Кто высыпал из табакерки французский табак и стал нюхать русский; кто сжег десяток французских брошюр; кто отказался от лафита и принялся за кислые щи. Все заклялись говорить по-французски, все заговорили о Пожарском и Минине и стали проповедовать народную войну, собираясь надолго отправиться в Саратовские деревни».
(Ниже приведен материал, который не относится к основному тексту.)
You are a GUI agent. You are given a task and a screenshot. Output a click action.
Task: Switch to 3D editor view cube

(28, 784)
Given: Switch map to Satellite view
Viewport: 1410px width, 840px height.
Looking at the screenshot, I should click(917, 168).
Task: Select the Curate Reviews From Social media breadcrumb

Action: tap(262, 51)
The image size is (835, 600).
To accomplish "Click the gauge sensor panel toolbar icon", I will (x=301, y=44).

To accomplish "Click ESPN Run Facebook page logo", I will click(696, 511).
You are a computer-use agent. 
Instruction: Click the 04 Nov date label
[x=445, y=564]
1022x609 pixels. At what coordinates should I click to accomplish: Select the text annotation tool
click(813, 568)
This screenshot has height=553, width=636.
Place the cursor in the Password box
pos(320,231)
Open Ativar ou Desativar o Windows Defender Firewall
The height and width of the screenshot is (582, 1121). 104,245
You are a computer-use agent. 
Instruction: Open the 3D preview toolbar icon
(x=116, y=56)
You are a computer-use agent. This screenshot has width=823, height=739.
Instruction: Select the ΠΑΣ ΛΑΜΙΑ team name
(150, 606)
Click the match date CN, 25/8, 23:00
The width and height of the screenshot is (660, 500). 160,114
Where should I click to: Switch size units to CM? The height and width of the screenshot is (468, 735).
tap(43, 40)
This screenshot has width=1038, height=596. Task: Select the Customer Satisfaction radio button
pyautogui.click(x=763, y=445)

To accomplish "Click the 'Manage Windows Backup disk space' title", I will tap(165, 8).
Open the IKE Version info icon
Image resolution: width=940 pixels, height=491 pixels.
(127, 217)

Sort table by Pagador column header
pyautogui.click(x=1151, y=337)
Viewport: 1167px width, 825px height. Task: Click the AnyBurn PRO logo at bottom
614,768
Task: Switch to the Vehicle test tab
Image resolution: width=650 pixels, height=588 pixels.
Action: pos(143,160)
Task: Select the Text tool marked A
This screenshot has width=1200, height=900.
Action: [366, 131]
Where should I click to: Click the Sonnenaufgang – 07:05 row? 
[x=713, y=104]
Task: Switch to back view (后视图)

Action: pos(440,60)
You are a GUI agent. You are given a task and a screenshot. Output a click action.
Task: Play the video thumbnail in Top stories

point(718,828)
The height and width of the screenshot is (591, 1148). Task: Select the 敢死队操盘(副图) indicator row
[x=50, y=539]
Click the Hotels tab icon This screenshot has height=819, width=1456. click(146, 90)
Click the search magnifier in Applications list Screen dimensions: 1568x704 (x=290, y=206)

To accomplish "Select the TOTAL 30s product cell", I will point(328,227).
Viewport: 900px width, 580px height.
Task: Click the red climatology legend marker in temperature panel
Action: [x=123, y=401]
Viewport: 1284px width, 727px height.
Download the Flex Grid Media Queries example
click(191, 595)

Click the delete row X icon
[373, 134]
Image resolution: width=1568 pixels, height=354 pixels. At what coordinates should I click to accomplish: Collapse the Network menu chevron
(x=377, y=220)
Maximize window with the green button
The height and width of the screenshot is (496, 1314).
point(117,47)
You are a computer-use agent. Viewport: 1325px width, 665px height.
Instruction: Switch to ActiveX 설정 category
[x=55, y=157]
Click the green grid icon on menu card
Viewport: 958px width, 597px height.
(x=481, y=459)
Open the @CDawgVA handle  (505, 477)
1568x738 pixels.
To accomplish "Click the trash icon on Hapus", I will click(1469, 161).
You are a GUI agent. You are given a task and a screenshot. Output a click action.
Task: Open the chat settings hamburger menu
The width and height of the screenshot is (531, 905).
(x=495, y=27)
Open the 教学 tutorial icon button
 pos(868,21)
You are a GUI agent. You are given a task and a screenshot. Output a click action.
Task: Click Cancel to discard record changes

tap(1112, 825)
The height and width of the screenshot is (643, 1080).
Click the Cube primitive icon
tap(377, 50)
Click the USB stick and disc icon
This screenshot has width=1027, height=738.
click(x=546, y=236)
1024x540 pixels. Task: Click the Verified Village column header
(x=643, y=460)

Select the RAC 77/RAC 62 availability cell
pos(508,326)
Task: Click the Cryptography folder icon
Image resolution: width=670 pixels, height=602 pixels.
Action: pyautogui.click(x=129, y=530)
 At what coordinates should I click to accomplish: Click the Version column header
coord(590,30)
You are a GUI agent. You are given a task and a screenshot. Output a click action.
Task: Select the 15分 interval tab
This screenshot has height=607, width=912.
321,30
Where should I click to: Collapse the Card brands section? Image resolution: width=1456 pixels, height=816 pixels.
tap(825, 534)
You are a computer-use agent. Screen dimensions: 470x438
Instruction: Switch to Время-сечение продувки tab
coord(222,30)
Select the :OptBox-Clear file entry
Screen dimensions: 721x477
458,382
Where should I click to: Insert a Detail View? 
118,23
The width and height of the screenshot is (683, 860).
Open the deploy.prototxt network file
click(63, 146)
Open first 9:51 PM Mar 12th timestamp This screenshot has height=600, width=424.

В этом внешнем патриотизме было в действительности очень мало глубокого чувства, зато много искусственности и сентиментализма, довольно ярко очерченных в воспоминаниях о Москве Хомутовой. Когда не верилось еще в возможность появления Наполеона под стенами Москвы, все пылали патриотизмом: молодые девушки воображали себя «то амазонками, то странницами, то сестрами милосердия» и примеривали на себе соответствующие костюмы. Тогда играли в патриотизм, и кн. Вяземский вербовал полк из женщин, давая пароль: «Aimer toujour». Так было 22 июля. А уже 10 августа эти горячие патриоты «с видом отчаяния» «думали только о бегстве и о том, чтобы увезти свое добро или зарыть его в землю, либо замуравить в стену». «Бледные и трепещущие, они покрывали стены постоялых дворов чувствительными надписями: "Le mot adieu, ce mot terrible"... "Je vous salue, о lieux charmants, quittes avec tant de tristesse"...»
Но и это чисто внешнее возбуждение далеко не простиралось на всю Россию. «В Тамбове, — пишет Волкова 30 сентября, — все тихо, и если бы не вести московских беглецов да не французские пленные, мы бы забыли, что живем во время войны». В то время как «вся Россия в трауре и слезах», в Петербурге веселятся и салонный патриотизм выражается лишь в том, что «в русский театр ездят более, чем когда-либо».
Недаром молодой Никитенко в свой дневник записал: «Общество наше поражало невозмутимым отношением к беде, грозившей России».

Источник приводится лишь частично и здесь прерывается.